Notable Quotes & Moments (with Timestamps)
-
On the ironies of political leadership:
"Trump and food is like JFK and sex. Or Thomas Jefferson and sex. Or Lincoln and his hat, which he had sex with."
— Stephen Colbert (03:46) -
On the fleeting moment of the present:
“The present is but an instant between an infinite past and a hurrying future.”
— Tom Hanks (23:21, citing a World’s Fair slogan) -
On surviving NYC’s subways incognito:
“I’m not just trying to hide my profile. I’ve had Covid enough in my life. I don’t need to do that again.”
— Tom Hanks (16:00) -
On time travel rules in the play:
“You don’t just get to appear magical... if you break a leg, you’ll have a broken leg.”
— Tom Hanks (22:43) -
On writing his own play:
“They are going to have a real hard time firing me if I screw up.”
— Tom Hanks (27:01)
“It is also as terrifying experience I’ve ever, ever had.”
— Tom Hanks (28:27) -
On early acting inspiration:
“This is school getting up and monkeying around in front of people. Sign me up for that… since I came out of the womb, for God’s sake.”
— Tom Hanks (29:13) -
On Toy Story’s rocky start:
“We recorded a Toy Story movie… about 80 minutes of it… completely thrown out.”
— Tom Hanks (34:34) -
Final confirmation:
“There’s gonna be a fifth Toy Story.”
— Tom Hanks (37:02)
Memorable Comic Exchanges
-
Colbert, after soaking the interview chair:
"Is your back getting wet?...I did something I have never, ever done on the show before, is that I knocked an entire cup of water onto this."
— Colbert (30:05) "Oh, my God, it’s sopping wet."
— Hanks (30:24) -
Refrain for The Shed’s location (frequent gag throughout):
"The Shed off the High Line by the Vessel in Hudson Yards."
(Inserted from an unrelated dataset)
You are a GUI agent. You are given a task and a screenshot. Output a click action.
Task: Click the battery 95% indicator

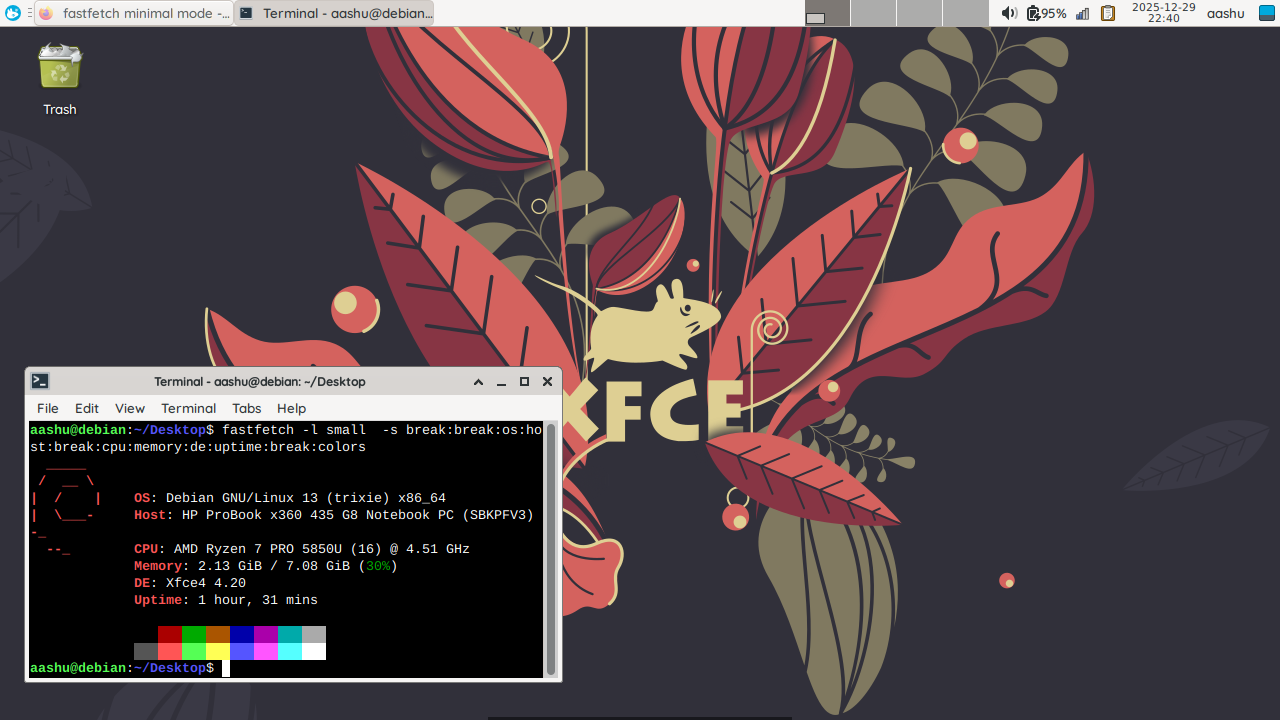click(x=1047, y=13)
— Tom Hanks (19:06; 19:43; 37:17; 37:34)
Timestamps for Key Segments
-
Satirizing the government shutdown and food aid:
03:35–06:00 -
Trump’s Halloween and bathroom renovation jokes:
06:20–09:37 -
Robot “Neo” tech humor and privacy riff:
09:37–12:02 -
Tom Hanks interview begins:
14:13 -
Subway stories and incognito attempts:
15:13–17:28 -
Hanks’ coffee for veterans:
17:30 -
Introducing 'This World of Tomorrow':
18:11–24:02 -
New York nostalgia and family memories:
24:07–26:08 -
Theater writing and performing insights:
26:28–28:56 -
Early theater and Shakespeare festival stories:
28:56–34:13 -
Toy Story production history and sequel confirmation:
34:28–37:03
Conclusion
This episode is a vibrant blend of political satire, showbiz behind-the-scenes, and warm, off-beat reminiscence. Tom Hanks charms with comic candor about both career milestones and new adventures in playwriting, while Colbert’s quick-fire humor keeps everything brisk and entertaining.
Fans get not only an invitation to see Hanks’ new play This World of Tomorrow–“at The Shed, by the vessel, off the High Line, in Hudson Yards”–but also the inside scoop on a beloved performer’s enduring curiosity, humility, and joy for storytelling. Woody and Buzz may be heading into new adventures, but so is Tom Hanks, and listeners are left rooting for him every step of the way.